Однажды, совершая свою обычную прогулку. Тома вышел за черту города. Он шел по тропинке, вьющейся по берегу реки. Солнце клонилось к западу. Тишину нарушали только журчанье реки да шорох созревшей кукурузы. Погруженный в раздумье, Тома медленно брел по тропинке, глядя себе под ноги. Вдруг печальные звуки церковных колоколов всколыхнули воздух.
— Кто-то умер! — процедил Тома сквозь зубы, и его охватило странное чувство. «Смерть страшна!» — казалось, шептали кукурузные листья, и река своим журчаньем напоминала о том же. Чтобы избавиться от этого, Тома стал размышлять над тем, что кукуруза в прошлом году ценилась очень высоко, так как ее было мало. Тут он вспомнил одного крестьянина, который привез ему две повозки кукурузы за давний долг, выплаченный уже в десятикратном размере. Вспомнился ему и черный вол со сломанным рогом и рассказы крестьянина о том, что этот вол у него злой, а серый — добрый, но что серый не может сдерживать повозку, когда она катится под гору. Все это мгновенно промелькнуло в его голове, и он успел только подумать: «Черный вол со сломанным рогом околел, должно быть!»
Колокола продолжали гудеть, и Томе казалось, что они ясно выговаривают: «Смерть страшна, смерть страшна!..» Он почувствовал слабость и повернул обратно. Колокола все еще звонили, кукуруза шуршала листьями, река с журчаньем несла свои воды.

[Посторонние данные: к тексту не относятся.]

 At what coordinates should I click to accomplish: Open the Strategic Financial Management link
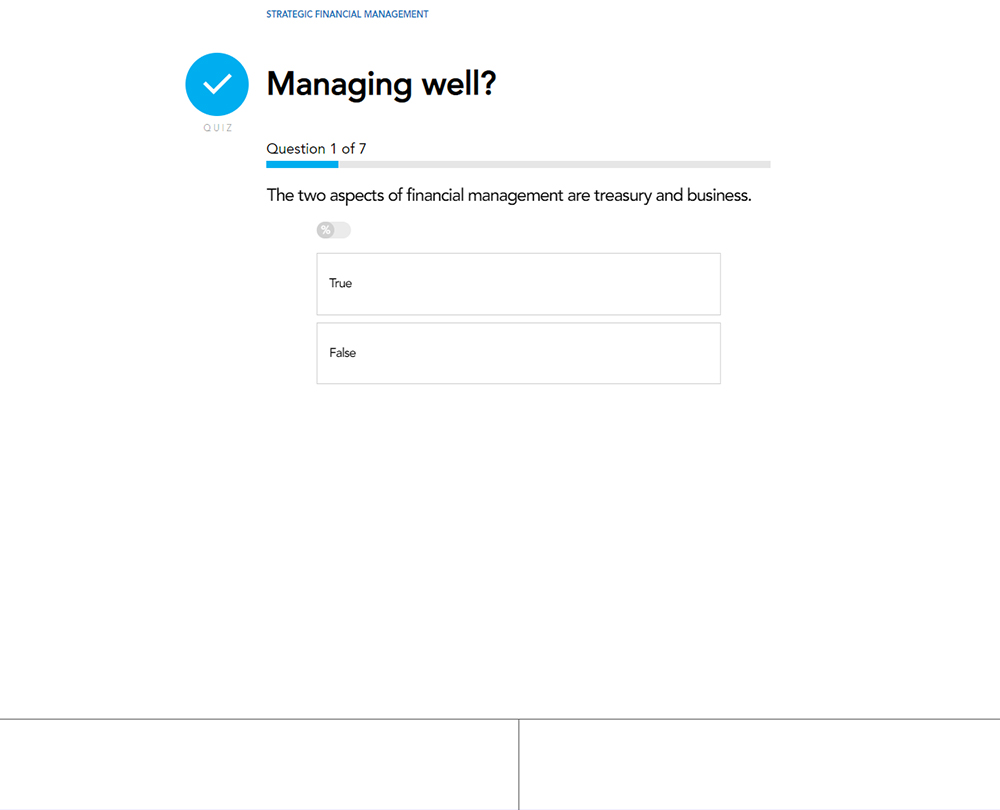347,15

«По мне никто не заплачет!» — подумал Тома, и тело его пронизала ледяная дрожь. Он вспомнил родителей и брата, скончавшегося три года тому назад, и сердце его заныло в тоске.
Проходя мимо большого дома, он подумал с грустью: «И на этом я заработал много денег!» Сколько пришлось хлопотать, мучиться, бегать то к одному, то к другому, пока, наконец, удалось получить подряд на строительство. Сейчас все это показалось ему смешным…
«Всегда один и умру в одиночестве», — думал Тома в тот вечер, лежа в своей постели и страдая от бессонницы. Свеча уже догорала в подсвечнике, а он все еще не мог уснуть. Устав от тяжких дум, он смотрел на колеблющееся пламя свечи, слушал ее легкое потрескивание. Пламя то разгоралось, то приседало, и едва виднелся его голубоватый свет. Вспыхнет огонек, взовьется над фитильком и снова потускнеет, станет голубоватым и каким-то грустным. Вот опять раздалось слабое потрескивание, пламя ярко вспыхнуло и растаяло6 в воздухе, лишь тонкая дрожащая струйка дыма медленно поднималась вверх, ясно видимая в свете луны, проникавшем в комнату через окно. Все эти мелочи странно действовали на Тому, голова его пошла кругом от наплыва грустных мыслей.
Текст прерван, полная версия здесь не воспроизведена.